## THE DATA
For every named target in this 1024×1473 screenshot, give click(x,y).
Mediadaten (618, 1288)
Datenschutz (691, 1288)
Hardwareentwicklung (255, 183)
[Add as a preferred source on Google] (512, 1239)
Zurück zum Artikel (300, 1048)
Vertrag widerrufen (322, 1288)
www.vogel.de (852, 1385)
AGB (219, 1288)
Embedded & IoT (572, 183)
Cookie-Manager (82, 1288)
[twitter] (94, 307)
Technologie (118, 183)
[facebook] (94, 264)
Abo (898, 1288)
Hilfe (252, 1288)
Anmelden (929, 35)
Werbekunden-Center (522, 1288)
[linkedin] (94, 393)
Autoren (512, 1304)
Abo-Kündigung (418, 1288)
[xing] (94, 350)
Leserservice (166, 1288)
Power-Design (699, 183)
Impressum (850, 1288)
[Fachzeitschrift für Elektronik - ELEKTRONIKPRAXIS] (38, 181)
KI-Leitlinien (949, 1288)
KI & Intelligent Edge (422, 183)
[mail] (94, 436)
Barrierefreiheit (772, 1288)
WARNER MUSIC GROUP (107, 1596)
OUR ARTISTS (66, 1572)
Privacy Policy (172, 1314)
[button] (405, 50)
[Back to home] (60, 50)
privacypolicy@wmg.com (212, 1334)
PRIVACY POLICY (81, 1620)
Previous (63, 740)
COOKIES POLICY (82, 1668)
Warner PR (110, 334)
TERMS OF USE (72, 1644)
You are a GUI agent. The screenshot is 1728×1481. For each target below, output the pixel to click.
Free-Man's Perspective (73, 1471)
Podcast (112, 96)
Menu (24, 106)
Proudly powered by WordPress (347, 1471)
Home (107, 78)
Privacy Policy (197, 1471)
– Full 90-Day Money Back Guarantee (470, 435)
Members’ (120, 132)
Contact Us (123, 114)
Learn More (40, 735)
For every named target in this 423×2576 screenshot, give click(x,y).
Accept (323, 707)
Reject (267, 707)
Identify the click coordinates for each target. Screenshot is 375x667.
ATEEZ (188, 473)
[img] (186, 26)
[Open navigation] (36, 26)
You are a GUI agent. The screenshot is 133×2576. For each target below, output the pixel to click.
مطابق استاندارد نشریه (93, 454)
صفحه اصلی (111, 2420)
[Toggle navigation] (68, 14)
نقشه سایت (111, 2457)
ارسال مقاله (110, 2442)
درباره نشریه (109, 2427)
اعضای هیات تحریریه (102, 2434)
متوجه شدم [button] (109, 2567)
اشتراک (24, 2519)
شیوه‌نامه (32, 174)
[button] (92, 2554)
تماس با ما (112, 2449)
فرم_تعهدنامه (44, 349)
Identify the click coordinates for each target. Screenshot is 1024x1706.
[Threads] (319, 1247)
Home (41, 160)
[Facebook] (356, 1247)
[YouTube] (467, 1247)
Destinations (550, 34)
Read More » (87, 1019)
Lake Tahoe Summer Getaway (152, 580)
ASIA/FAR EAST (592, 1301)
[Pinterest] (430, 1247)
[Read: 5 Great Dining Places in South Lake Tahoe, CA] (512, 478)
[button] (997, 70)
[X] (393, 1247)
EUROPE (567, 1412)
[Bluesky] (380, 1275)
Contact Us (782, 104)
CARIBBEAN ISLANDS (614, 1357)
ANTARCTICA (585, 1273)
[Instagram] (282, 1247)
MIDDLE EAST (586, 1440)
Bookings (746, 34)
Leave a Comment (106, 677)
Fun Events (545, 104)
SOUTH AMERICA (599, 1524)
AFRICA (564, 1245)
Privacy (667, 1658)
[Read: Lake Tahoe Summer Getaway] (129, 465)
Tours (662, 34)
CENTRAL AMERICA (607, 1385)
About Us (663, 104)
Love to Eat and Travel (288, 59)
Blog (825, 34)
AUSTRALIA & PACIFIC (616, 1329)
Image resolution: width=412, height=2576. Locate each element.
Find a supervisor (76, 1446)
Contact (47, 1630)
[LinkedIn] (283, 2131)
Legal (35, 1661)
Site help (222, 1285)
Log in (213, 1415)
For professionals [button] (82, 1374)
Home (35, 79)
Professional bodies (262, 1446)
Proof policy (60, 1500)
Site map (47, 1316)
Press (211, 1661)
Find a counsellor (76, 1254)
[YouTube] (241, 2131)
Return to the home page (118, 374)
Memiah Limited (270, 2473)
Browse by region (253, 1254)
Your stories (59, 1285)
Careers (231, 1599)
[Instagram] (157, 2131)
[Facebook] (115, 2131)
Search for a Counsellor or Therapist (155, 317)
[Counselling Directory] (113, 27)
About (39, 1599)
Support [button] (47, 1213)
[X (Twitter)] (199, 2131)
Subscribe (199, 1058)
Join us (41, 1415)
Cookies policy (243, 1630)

## ASSIGNMENT
Every record above must appear again in the answer, unchanged.

## EXERCISE OUTPUT
For every named target in this 1024×1473 screenshot, give click(x,y).
Mediadaten (618, 1288)
Datenschutz (691, 1288)
Hardwareentwicklung (255, 183)
[Add as a preferred source on Google] (512, 1239)
Zurück zum Artikel (300, 1048)
Vertrag widerrufen (322, 1288)
www.vogel.de (852, 1385)
AGB (219, 1288)
Embedded & IoT (572, 183)
Cookie-Manager (82, 1288)
[twitter] (94, 307)
Technologie (118, 183)
[facebook] (94, 264)
Abo (898, 1288)
Hilfe (252, 1288)
Anmelden (929, 35)
Werbekunden-Center (522, 1288)
[linkedin] (94, 393)
Autoren (512, 1304)
Abo-Kündigung (418, 1288)
[xing] (94, 350)
Leserservice (166, 1288)
Power-Design (699, 183)
Impressum (850, 1288)
[Fachzeitschrift für Elektronik - ELEKTRONIKPRAXIS] (38, 181)
KI-Leitlinien (949, 1288)
KI & Intelligent Edge (422, 183)
[mail] (94, 436)
Barrierefreiheit (772, 1288)
WARNER MUSIC GROUP (107, 1596)
OUR ARTISTS (66, 1572)
Privacy Policy (172, 1314)
[button] (405, 50)
[Back to home] (60, 50)
privacypolicy@wmg.com (212, 1334)
PRIVACY POLICY (81, 1620)
Previous (63, 740)
COOKIES POLICY (82, 1668)
Warner PR (110, 334)
TERMS OF USE (72, 1644)
You are a GUI agent. The screenshot is 1728×1481. For each target below, output the pixel to click.
Free-Man's Perspective (73, 1471)
Podcast (112, 96)
Menu (24, 106)
Proudly powered by WordPress (347, 1471)
Home (107, 78)
Privacy Policy (197, 1471)
– Full 90-Day Money Back Guarantee (470, 435)
Members’ (120, 132)
Contact Us (123, 114)
Learn More (40, 735)
For every named target in this 423×2576 screenshot, give click(x,y).
Accept (323, 707)
Reject (267, 707)
Identify the click coordinates for each target. Screenshot is 375x667.
ATEEZ (188, 473)
[img] (186, 26)
[Open navigation] (36, 26)
You are a GUI agent. The screenshot is 133×2576. For each target below, output the pixel to click.
مطابق استاندارد نشریه (93, 454)
صفحه اصلی (111, 2420)
[Toggle navigation] (68, 14)
نقشه سایت (111, 2457)
ارسال مقاله (110, 2442)
درباره نشریه (109, 2427)
اعضای هیات تحریریه (102, 2434)
متوجه شدم [button] (109, 2567)
اشتراک (24, 2519)
شیوه‌نامه (32, 174)
[button] (92, 2554)
تماس با ما (112, 2449)
فرم_تعهدنامه (44, 349)
Identify the click coordinates for each target. Screenshot is 1024x1706.
[Threads] (319, 1247)
Home (41, 160)
[Facebook] (356, 1247)
[YouTube] (467, 1247)
Destinations (550, 34)
Read More » (87, 1019)
Lake Tahoe Summer Getaway (152, 580)
ASIA/FAR EAST (592, 1301)
[Pinterest] (430, 1247)
[Read: 5 Great Dining Places in South Lake Tahoe, CA] (512, 478)
[button] (997, 70)
[X] (393, 1247)
EUROPE (567, 1412)
[Bluesky] (380, 1275)
Contact Us (782, 104)
CARIBBEAN ISLANDS (614, 1357)
ANTARCTICA (585, 1273)
[Instagram] (282, 1247)
MIDDLE EAST (586, 1440)
Bookings (746, 34)
Leave a Comment (106, 677)
Fun Events (545, 104)
SOUTH AMERICA (599, 1524)
AFRICA (564, 1245)
Privacy (667, 1658)
[Read: Lake Tahoe Summer Getaway] (129, 465)
Tours (662, 34)
CENTRAL AMERICA (607, 1385)
About Us (663, 104)
Love to Eat and Travel (288, 59)
Blog (825, 34)
AUSTRALIA & PACIFIC (616, 1329)
Image resolution: width=412, height=2576. Locate each element.
Find a supervisor (76, 1446)
Contact (47, 1630)
[LinkedIn] (283, 2131)
Legal (35, 1661)
Site help (222, 1285)
Log in (213, 1415)
For professionals [button] (82, 1374)
Home (35, 79)
Professional bodies (262, 1446)
Proof policy (60, 1500)
Site map (47, 1316)
Press (211, 1661)
Find a counsellor (76, 1254)
[YouTube] (241, 2131)
Return to the home page (118, 374)
Memiah Limited (270, 2473)
Browse by region (253, 1254)
Your stories (59, 1285)
Careers (231, 1599)
[Instagram] (157, 2131)
[Facebook] (115, 2131)
Search for a Counsellor or Therapist (155, 317)
[Counselling Directory] (113, 27)
About (39, 1599)
Support [button] (47, 1213)
[X (Twitter)] (199, 2131)
Subscribe (199, 1058)
Join us (41, 1415)
Cookies policy (243, 1630)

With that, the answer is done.